▶ **EXCERPT PROVIDED**
--- START ---

The United Nations sponsors a "Decade Volcanoes" program, which is designed to focus scientific and public attention on 15 of the world's potentially dangerous volcanoes based on their activity during historic times and their proximity to large population centers. Thirteen of these Decade Volcanoes were imaged by SIR-C/X-SAR. One these volcanoes, Taal, which is frequently active in the Philippines with several million people living within a 20-kilometer radius of its caldera rim.
Volcano, earthquake, and other natural hazard investigations benefit greatly from a unique capability of SAR called interferometry in which two measurements obtained at slightly different angles are combined to produce a measurement of the surface height. Combining one interferometric data pair with a third measurement, obtained at a different time, allows small-scale shifts in the Earth's surface to be measured over time. This technique, known as differential interferometry, has enormous potential for mapping changes in topography on the order of a centimeter.
High-resoultion maps of topography and topographic change generated from SAR interferometry are also extremely valuable for studies of ice sheets and glaciers. Over 75% of the world's fresh water is presently locked in these frozen reservoirs. Even on short timescales of a few years, changes in ice volume modulate sea level. This has never been more important than it is today, given the increase in economic development of coastal areas. Sustained development of coastal areas worldwide has made the global economy extremely vulnerable to changes in sea level.
While the general retreat of mountain glaciers globally is believed responsible for approximately ¼-½ of the current 2 millimeter-per-year increase in sea level, most of the remainder is still unidentified but is likely the result of yet undiscovered imbalances in the large polar ice sheets. Using interferometric SAR data, it is possible to monitor glacier and ice-sheet velocities and topography, which are crictical to understanding mass balance.

--- END ---

▶ **BRIEF 1**
According to the excerpt on SAR interferometry, why are changes in sea level more important today than ever before? Answer in one to three sentences.
▶ **BRIEF 2**
Translate this sentence from the excerpt on SAR interferometry into Spanish: "This technique, known as differential interferometry, has enormous potential for mapping changes in topography on the order of a centimeter."
▶ **BRIEF 3**
In the excerpt on SAR interferometry, how many of the Decade Volcanoes were imaged by SIR-C/X-SAR?
The listing that follows comes from a separate source and has no connection to the excerpt above.

[Stored records]
--- START ---

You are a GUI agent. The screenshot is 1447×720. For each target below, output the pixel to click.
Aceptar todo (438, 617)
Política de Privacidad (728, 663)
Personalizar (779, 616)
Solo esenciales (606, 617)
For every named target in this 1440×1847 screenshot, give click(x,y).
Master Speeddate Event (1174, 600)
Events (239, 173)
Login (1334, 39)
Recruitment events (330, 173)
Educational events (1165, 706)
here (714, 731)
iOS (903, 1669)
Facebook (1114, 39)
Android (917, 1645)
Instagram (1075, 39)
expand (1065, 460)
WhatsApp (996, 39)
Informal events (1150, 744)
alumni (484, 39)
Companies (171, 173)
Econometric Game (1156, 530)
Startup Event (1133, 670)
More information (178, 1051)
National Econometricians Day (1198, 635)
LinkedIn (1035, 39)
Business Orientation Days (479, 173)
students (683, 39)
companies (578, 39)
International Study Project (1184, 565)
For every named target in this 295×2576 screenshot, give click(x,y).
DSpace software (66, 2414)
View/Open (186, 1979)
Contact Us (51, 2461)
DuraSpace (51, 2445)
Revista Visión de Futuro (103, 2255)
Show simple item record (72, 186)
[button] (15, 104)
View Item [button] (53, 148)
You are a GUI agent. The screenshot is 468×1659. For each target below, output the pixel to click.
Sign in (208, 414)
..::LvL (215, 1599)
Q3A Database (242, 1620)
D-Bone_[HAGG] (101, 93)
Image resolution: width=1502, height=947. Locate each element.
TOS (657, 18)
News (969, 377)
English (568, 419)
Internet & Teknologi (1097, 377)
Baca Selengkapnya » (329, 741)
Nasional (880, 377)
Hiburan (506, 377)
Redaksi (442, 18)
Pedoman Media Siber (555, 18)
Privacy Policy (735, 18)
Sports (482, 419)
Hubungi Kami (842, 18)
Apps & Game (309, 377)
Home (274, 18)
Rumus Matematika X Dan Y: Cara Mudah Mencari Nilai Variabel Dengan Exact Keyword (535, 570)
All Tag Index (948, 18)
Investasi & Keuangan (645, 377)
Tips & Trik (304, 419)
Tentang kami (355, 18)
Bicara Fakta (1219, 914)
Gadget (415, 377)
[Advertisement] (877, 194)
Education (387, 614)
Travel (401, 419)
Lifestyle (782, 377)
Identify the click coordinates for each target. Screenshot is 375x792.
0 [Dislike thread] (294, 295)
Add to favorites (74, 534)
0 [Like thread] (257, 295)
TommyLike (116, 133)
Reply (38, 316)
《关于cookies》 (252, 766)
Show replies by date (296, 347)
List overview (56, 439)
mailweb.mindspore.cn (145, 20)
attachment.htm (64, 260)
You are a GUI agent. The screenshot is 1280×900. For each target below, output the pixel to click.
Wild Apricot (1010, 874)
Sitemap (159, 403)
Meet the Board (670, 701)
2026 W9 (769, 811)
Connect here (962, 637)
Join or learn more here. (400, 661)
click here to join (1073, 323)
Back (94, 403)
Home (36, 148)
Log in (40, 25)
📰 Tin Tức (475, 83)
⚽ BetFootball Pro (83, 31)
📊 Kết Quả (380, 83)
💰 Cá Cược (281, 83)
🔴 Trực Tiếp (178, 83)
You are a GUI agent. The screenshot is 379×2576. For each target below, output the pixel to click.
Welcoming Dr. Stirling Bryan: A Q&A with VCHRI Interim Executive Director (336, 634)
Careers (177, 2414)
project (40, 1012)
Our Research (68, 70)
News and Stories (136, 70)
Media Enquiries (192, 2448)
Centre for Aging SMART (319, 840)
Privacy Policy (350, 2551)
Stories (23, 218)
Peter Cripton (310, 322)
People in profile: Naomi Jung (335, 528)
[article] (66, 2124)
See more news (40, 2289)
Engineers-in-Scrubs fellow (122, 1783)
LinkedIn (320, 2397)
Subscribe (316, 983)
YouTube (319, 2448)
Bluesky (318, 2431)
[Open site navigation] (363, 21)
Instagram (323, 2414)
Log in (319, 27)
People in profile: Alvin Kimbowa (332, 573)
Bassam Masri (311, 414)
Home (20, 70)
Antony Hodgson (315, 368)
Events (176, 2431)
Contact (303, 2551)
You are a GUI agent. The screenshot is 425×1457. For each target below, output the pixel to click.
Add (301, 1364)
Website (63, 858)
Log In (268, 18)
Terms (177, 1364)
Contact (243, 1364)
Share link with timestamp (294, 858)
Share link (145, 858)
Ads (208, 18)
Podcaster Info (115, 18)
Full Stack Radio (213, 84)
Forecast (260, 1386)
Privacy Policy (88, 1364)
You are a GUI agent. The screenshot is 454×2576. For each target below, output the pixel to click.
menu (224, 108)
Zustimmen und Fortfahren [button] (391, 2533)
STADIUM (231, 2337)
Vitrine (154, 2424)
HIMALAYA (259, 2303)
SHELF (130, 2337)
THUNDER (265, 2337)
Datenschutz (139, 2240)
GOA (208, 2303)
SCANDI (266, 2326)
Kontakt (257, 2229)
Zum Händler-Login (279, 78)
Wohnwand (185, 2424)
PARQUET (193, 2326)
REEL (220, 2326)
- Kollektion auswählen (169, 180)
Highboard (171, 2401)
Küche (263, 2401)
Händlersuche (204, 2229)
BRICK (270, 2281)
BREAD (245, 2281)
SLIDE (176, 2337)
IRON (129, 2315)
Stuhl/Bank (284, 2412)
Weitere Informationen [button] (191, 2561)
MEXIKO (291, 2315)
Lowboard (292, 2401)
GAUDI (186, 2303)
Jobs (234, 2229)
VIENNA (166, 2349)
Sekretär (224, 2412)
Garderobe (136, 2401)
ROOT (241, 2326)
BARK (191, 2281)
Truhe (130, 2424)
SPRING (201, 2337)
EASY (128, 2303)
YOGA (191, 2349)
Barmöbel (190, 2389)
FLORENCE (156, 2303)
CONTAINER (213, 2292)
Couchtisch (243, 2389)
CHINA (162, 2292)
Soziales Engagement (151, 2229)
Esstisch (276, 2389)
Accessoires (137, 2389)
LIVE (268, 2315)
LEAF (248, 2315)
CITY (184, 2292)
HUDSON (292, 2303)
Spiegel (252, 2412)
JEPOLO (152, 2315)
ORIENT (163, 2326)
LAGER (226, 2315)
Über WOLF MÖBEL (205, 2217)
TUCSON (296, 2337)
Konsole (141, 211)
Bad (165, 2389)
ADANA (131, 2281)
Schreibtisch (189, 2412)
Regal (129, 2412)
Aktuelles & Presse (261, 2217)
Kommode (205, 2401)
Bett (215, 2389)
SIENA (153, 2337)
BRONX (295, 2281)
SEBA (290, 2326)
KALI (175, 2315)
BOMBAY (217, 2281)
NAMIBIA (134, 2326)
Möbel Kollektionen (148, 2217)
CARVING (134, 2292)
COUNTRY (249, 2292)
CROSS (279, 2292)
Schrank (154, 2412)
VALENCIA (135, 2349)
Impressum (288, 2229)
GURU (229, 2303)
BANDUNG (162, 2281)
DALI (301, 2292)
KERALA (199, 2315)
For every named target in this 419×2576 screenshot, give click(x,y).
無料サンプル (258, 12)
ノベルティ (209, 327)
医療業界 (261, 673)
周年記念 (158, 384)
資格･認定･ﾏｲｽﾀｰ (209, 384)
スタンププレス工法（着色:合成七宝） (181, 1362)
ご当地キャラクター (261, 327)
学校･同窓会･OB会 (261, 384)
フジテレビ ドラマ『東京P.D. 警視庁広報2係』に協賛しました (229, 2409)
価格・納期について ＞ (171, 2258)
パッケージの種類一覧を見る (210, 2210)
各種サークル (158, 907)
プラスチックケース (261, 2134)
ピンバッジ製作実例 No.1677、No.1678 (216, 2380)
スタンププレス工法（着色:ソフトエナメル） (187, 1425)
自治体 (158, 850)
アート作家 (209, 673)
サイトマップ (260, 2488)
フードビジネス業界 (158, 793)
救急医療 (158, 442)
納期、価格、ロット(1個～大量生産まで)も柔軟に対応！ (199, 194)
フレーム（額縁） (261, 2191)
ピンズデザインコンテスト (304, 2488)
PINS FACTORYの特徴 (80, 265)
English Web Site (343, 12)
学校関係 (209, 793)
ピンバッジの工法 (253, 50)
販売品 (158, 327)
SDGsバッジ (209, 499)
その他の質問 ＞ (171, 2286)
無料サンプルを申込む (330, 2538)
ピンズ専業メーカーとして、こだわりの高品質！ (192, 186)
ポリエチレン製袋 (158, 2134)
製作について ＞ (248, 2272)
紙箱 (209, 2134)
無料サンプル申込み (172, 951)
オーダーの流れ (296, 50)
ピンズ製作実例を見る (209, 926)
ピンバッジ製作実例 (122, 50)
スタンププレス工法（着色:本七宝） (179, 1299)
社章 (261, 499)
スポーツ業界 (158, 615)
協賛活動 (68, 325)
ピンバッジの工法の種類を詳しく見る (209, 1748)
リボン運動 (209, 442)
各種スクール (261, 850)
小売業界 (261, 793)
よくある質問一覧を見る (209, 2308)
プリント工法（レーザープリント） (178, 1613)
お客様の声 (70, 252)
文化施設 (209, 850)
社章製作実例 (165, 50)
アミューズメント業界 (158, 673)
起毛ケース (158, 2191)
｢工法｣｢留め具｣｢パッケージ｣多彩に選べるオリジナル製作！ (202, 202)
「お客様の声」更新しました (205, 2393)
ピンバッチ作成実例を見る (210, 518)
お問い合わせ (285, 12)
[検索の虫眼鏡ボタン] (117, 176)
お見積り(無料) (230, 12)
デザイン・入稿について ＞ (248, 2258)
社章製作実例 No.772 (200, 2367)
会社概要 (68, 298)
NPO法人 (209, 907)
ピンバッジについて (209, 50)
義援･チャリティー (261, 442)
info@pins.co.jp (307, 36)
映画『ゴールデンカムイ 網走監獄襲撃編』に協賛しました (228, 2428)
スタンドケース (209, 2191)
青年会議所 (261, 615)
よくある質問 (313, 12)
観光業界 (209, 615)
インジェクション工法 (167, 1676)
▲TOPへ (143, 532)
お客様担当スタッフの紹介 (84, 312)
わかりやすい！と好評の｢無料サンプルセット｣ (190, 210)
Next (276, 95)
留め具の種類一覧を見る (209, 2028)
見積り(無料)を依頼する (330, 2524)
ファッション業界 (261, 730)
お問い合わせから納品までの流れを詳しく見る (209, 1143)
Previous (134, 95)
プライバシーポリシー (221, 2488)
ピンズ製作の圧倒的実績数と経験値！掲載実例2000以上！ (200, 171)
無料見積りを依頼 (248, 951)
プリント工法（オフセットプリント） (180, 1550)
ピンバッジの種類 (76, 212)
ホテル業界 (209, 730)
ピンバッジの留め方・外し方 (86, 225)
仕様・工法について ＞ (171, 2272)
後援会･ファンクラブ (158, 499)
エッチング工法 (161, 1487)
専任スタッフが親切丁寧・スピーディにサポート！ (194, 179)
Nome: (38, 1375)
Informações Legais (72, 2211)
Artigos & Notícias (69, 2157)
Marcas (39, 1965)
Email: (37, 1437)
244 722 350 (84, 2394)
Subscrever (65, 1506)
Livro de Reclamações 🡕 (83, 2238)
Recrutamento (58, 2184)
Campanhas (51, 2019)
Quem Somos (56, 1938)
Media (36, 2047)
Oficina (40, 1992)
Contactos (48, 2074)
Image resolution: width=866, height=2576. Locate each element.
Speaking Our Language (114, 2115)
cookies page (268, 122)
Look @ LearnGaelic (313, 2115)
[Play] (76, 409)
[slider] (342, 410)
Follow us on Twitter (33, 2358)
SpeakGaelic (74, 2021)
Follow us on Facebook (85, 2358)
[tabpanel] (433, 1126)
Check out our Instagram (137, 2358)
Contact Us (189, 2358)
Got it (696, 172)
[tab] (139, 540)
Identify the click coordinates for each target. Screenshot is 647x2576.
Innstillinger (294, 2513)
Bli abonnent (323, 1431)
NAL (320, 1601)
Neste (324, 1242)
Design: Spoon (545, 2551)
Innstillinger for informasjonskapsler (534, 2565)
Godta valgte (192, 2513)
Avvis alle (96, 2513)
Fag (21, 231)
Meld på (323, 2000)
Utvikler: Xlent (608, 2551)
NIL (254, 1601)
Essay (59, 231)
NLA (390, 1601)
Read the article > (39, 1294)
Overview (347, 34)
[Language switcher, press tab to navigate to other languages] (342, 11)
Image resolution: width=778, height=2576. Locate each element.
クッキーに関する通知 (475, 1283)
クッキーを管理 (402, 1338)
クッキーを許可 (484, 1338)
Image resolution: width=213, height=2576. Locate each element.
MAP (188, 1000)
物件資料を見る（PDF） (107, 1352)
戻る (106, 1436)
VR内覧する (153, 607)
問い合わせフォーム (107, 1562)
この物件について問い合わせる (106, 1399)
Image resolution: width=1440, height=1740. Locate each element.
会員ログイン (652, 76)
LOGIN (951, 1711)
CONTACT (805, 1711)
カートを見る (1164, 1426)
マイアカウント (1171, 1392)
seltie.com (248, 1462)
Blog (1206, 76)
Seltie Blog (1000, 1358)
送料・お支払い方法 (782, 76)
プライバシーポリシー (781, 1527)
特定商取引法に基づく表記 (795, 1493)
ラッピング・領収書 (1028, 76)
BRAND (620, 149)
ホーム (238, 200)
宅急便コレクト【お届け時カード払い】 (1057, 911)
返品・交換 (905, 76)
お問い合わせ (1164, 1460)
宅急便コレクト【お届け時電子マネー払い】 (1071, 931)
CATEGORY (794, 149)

--- END ---

▶ **EXERCISE ANSWER 1**
Coastal areas worldwide have seen increased and sustained economic development. This has left the global economy extremely vulnerable to changes in sea level.

▶ **EXERCISE ANSWER 2**
Esta técnica, conocida como interferometría diferencial, tiene un enorme potencial para cartografiar cambios en la topografía del orden de un centímetro.

▶ **EXERCISE ANSWER 3**
Thirteen.